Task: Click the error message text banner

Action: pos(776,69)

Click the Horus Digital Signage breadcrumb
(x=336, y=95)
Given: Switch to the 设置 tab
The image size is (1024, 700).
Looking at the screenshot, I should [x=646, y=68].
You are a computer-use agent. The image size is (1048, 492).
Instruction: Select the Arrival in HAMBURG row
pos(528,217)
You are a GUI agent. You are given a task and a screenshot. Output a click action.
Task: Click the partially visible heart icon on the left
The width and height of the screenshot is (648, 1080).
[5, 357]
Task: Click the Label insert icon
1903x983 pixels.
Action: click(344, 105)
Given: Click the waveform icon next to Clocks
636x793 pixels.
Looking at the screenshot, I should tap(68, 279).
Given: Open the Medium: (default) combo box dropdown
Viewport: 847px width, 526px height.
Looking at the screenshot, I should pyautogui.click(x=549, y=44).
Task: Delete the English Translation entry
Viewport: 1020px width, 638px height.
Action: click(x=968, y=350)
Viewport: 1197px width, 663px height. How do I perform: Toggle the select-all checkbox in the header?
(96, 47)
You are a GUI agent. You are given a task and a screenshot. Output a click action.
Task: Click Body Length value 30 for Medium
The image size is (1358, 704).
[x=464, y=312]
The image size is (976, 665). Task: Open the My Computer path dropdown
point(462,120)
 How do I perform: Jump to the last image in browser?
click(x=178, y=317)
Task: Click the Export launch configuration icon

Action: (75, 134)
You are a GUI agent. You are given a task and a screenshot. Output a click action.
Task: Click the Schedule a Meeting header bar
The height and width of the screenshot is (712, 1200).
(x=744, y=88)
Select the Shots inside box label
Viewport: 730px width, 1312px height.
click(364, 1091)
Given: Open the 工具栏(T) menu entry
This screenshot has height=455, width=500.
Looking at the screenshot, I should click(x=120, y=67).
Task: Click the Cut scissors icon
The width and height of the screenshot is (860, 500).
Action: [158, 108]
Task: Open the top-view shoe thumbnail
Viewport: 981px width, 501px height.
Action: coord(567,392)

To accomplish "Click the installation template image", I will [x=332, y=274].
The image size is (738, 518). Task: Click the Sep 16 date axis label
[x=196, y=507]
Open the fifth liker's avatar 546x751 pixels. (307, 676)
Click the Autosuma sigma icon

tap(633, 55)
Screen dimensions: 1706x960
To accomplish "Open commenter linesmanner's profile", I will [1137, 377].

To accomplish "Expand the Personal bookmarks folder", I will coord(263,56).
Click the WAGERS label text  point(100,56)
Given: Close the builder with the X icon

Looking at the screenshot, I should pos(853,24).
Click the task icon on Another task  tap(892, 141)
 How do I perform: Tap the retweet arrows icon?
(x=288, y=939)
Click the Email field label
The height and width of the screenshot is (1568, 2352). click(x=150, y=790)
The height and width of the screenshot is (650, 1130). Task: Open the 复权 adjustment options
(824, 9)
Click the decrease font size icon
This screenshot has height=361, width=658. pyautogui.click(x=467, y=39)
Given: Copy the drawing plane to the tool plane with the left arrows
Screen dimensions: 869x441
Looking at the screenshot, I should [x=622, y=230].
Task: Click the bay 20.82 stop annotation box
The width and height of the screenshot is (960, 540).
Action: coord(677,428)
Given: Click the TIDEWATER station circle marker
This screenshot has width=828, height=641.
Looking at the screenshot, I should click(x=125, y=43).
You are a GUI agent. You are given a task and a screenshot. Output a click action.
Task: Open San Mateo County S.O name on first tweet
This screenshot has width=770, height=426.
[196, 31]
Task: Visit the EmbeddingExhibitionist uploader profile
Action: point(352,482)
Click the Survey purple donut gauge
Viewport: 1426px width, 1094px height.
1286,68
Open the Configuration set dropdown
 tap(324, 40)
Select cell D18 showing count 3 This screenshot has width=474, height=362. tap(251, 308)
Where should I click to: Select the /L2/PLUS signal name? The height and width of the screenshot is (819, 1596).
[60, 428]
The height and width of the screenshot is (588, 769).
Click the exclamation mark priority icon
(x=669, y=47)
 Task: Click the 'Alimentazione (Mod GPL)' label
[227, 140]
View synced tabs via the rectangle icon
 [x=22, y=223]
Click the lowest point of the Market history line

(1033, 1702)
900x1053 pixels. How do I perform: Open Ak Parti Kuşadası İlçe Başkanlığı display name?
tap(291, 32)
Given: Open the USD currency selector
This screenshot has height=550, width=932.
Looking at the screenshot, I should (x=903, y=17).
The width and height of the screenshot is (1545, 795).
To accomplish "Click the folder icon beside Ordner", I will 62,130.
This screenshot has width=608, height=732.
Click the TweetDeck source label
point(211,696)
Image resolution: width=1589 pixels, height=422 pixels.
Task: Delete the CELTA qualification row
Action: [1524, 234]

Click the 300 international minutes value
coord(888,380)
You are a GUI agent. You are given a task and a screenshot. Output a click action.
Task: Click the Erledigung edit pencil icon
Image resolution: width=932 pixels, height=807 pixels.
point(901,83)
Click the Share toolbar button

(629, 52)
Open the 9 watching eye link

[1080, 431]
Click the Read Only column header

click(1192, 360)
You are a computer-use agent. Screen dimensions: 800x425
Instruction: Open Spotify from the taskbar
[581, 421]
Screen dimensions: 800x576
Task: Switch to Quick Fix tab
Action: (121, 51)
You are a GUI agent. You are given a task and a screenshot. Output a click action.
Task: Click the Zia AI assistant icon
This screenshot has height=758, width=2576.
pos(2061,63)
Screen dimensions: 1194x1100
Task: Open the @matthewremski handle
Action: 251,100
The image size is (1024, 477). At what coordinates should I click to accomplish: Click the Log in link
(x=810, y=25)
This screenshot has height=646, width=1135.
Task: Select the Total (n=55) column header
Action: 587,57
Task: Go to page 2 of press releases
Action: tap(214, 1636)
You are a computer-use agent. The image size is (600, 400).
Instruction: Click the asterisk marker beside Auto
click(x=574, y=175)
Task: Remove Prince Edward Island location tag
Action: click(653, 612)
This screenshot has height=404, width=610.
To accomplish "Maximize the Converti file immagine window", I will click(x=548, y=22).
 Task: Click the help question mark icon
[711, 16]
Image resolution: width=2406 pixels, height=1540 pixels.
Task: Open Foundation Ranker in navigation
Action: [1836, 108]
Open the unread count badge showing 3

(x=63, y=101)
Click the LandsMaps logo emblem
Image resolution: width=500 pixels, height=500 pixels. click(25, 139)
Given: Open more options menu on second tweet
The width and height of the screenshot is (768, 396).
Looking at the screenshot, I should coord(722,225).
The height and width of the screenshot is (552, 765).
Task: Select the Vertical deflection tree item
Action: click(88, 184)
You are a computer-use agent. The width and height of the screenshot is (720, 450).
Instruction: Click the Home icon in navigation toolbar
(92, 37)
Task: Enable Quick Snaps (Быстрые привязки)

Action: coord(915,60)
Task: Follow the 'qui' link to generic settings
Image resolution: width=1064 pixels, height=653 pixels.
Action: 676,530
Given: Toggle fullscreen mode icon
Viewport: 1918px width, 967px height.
□ □ □ □ □
TASK DETAILS | Within the entries, find all lines holding "menu" and copy each one.

EXPECTED ANSWER |
Given: Open the 工具栏(T) menu entry
Given: Open more options menu on second tweet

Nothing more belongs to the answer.